- [Objective]:
Reproduce the records verbatim from their start through the line containing "click(x=386, y=423)", including that line. Omit the pictures from your answer.

* start Records supplied *

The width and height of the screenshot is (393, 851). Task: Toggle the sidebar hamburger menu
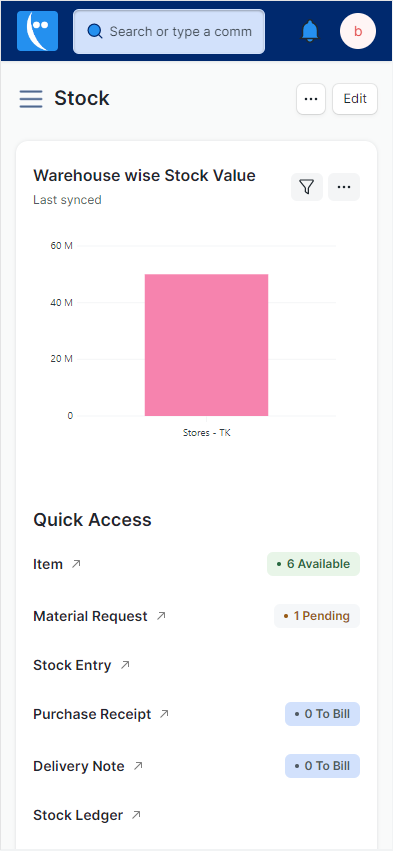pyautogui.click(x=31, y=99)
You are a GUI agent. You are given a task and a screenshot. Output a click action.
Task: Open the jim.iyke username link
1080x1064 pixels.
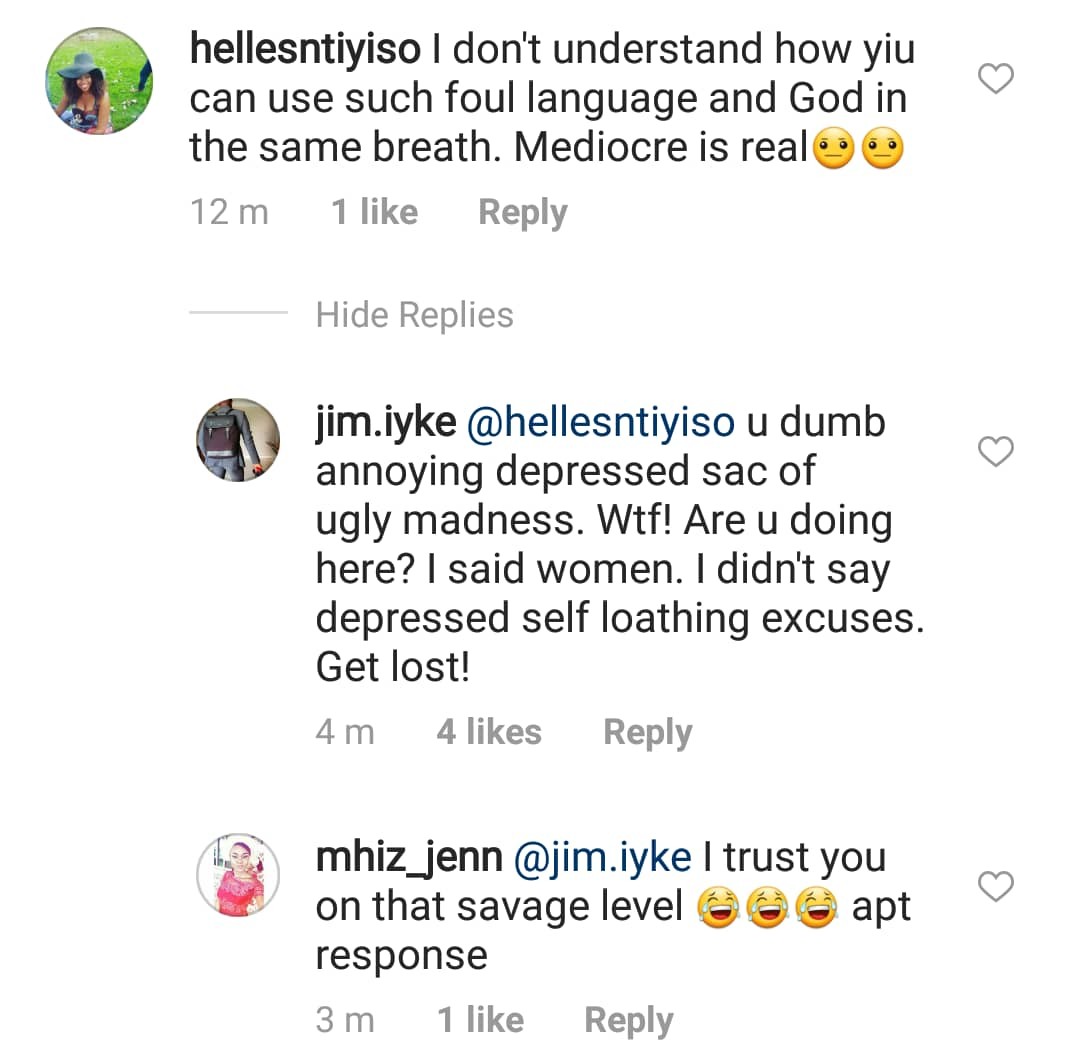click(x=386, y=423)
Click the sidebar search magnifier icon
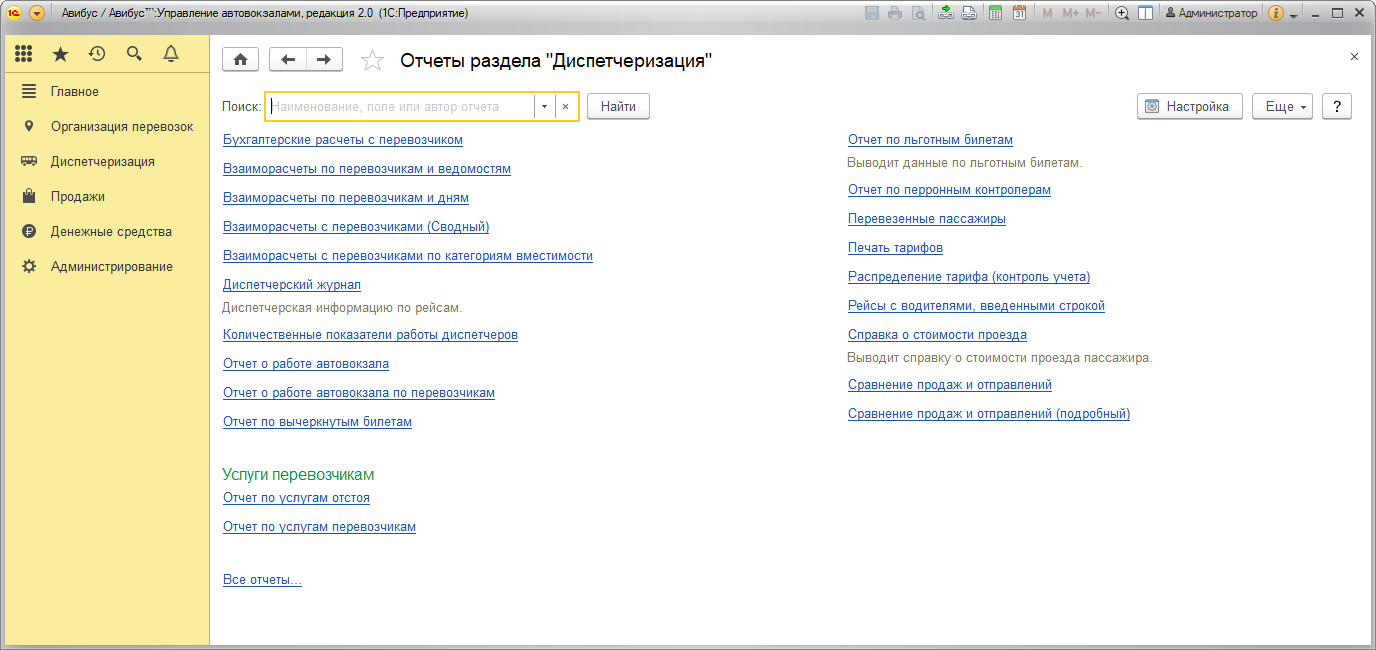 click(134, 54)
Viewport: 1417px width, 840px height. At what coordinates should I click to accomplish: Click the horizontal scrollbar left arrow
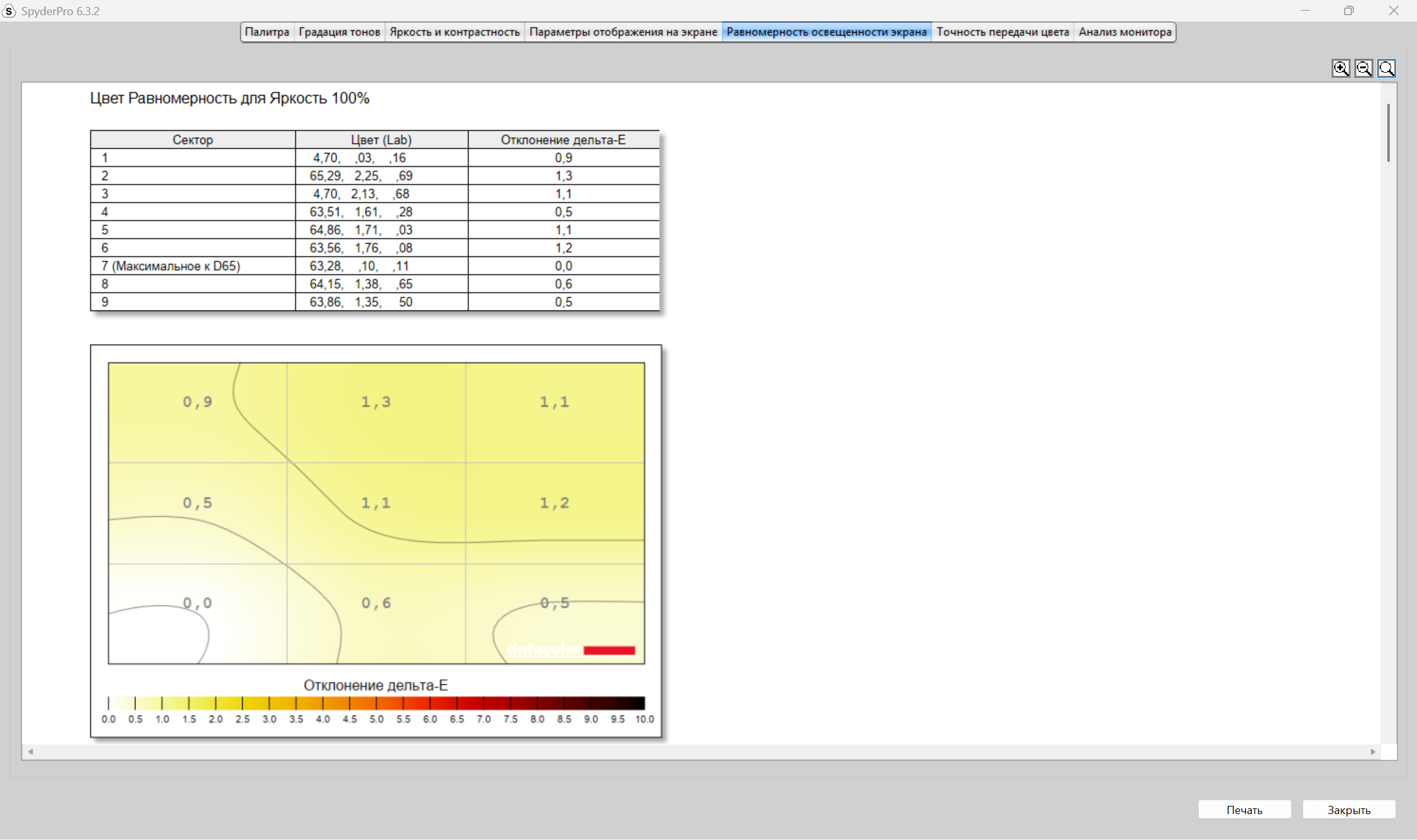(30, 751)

* end Records supplied *

- [Answer to the task]:
The width and height of the screenshot is (393, 851). Task: Toggle the sidebar hamburger menu
pyautogui.click(x=31, y=99)
You are a GUI agent. You are given a task and a screenshot. Output a click action.
Task: Open the jim.iyke username link
1080x1064 pixels.
click(x=386, y=423)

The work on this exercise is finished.